Dünya Bankası’nın yaptığı açıklamalara göre, sürekli bir ekonomik büyüme olmaması durumunda, “düşük gelirli” olarak sınıflandırdığı 26 ülkeden yalnızca 6 tanesi, 2050 yılına kadar “orta gelir” statüsüne ulaşma potansiyelini taşımaktadır. Bu tespit, yakında çıkacak olan Küresel Ekonomik Beklentiler Raporu’nun ön hazırlığı çerçevesinde yapılmıştır ve 2025 yılı Ocak ayında yayımlanması planlanmaktadır.
Açıklamada, önümüzdeki 25 yılın bu düşük gelirli ülkelerin ekonomik durumları üzerinde belirleyici olabileceği vurgulanmıştır. Bu ülkeler, günde 2,15 dolardan daha az gelirle yaşam mücadelesi veren bireylerin %40’ından fazlasını barındırdığı için, aşırı yoksulluğu sona erdirmeye yönelik küresel çabaların merkez noktasını oluşturuyorlar. Ancak, söz konusu ülkelerdeki ekonomik gelişim, artan çatışmalar, sıkça yaşanan ekonomik krizler ve sürekli olarak zayıf kalan büyüme nedeniyle kesintiye uğramıştır.
Düşük gelirli ülkelerde, son 25 yıllık zaman diliminde genel olarak ilerleme kaydedilemediği belirtilmiş, Dünya Bankası’nın 21. yüzyılın başlarında 63 ülkeyi “düşük gelirli” olarak sınıflandırdığı hatırlatılmıştır.
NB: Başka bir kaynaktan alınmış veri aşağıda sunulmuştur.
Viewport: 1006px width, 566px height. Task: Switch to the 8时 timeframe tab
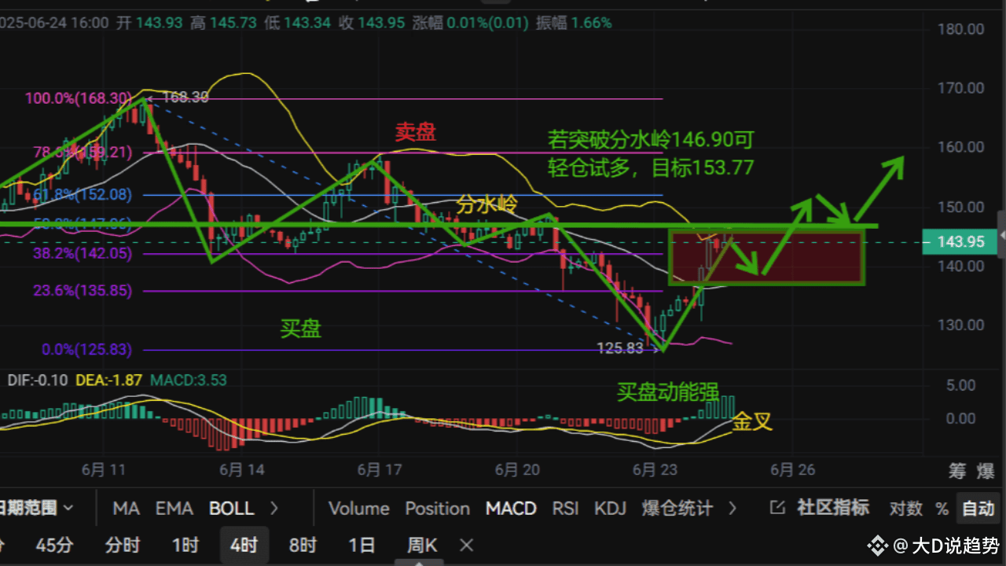point(302,545)
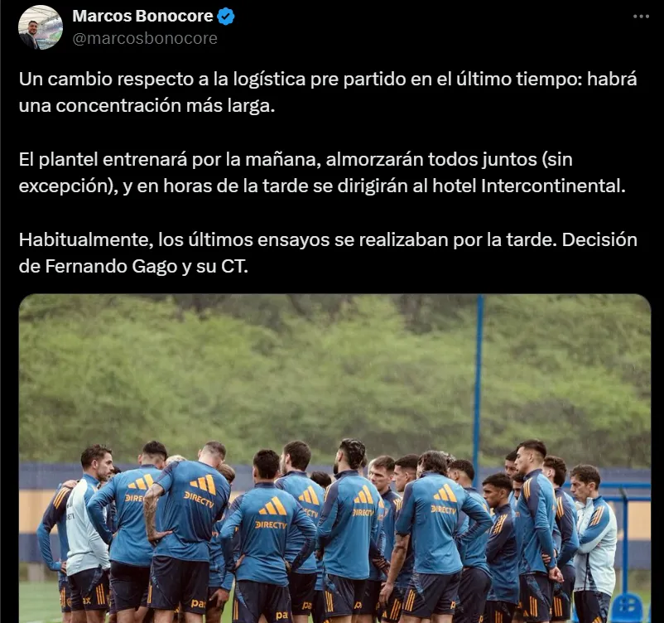The height and width of the screenshot is (623, 664).
Task: Open Marcos Bonocore's profile picture
Action: tap(41, 27)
Bu süreçte Hindistan, Endonezya ve Bangladeş gibi ülkeler “orta gelirli” kategorisine geçerken, Suriye ve Güney Sudan, 2010’lar içerisinde “düşük gelirli” ülkeler arasında yer almaya başlamıştır. Ancak, bu ülkelerdeki ekonomik büyüme, kişi başına düşen gayrisafi yurt içi hasılanın son 15 yıl içerisinde yıllık %0,1’den daha az bir oranda artmasıyla duraklama dönemine girmiştir.
Dünya Bankası, “Büyüme oranlarında sürekli bir iyileşme olmaması durumunda, bugünün düşük gelirli ülkelerinden sadece 6’sının 2050 yılına kadar orta gelir statüsüne ulaşması mümkün.” ifadesini kullanarak, ekonomik durumu hakkında endişelerini dile getirmiştir.
İKLİM DEĞİŞİKLİĞİNE KARŞI SAVUNMASIZLIK
Ayrıca, bu ülkelerin, önceki nesillerden daha büyük kısıtlamalarla karşılaştığı ve aralarında 17’sinin çatışma veya zayıf durum nedeniyle ciddi sıkıntılar yaşadığı ifade edilmiştir. Bu dönemlerin ölüm oranı, diğer gelişmekte olan ülkelerden 20 kat daha yüksek seviyelerde seyretmektedir. Açıklamada, bu düşük gelirli ülkelerin iklim değişikliğine karşı son derece savunmasız olduğu, çoğunun ya borç içinde ya da yüksek risk altında bulunduğu belirtilmiştir.
Fakat, bu ülkelerin birçok doğal avantajının olduğu da vurgulanmakla birlikte, dünya üzerindeki bilinen kobalt ve grafit rezervlerinin sırasıyla %60 ve %50’sinden fazlasının bu ülkelerde bulunduğu ifade edilmiştir. Bunun yanı sıra, yenilenebilir enerji üretimi için gerekli olan önemli metaller ve minerallerin de önemli yataklarının bulunmasından dolayı, bu ülkeler, güneş enerjisi üretim potansiyeli bakımından da en yüksek değerlere sahiptir. Ekonomik büyüme için kritik olan çalışma çağındaki nüfus, bu ülkelerde hızla artış göstermektedir.
Öte yandan, Nepal ve Ruanda gibi orta gelir düzeyine ulaşmayı başarmış ülkelerin geçirdikleri süreçler, düşük gelirli ülkeler için bir ilham kaynağı olabileceği kaydedilmiştir. Bu şekilde, yapılan çalışmalara ve örneklere dayanan bir strateji ile, söz konusu ülkelerin önümüzdeki 25 yıl içerisinde gelir basamaklarını tırmanma olasılıkları artırılmış olacaktır.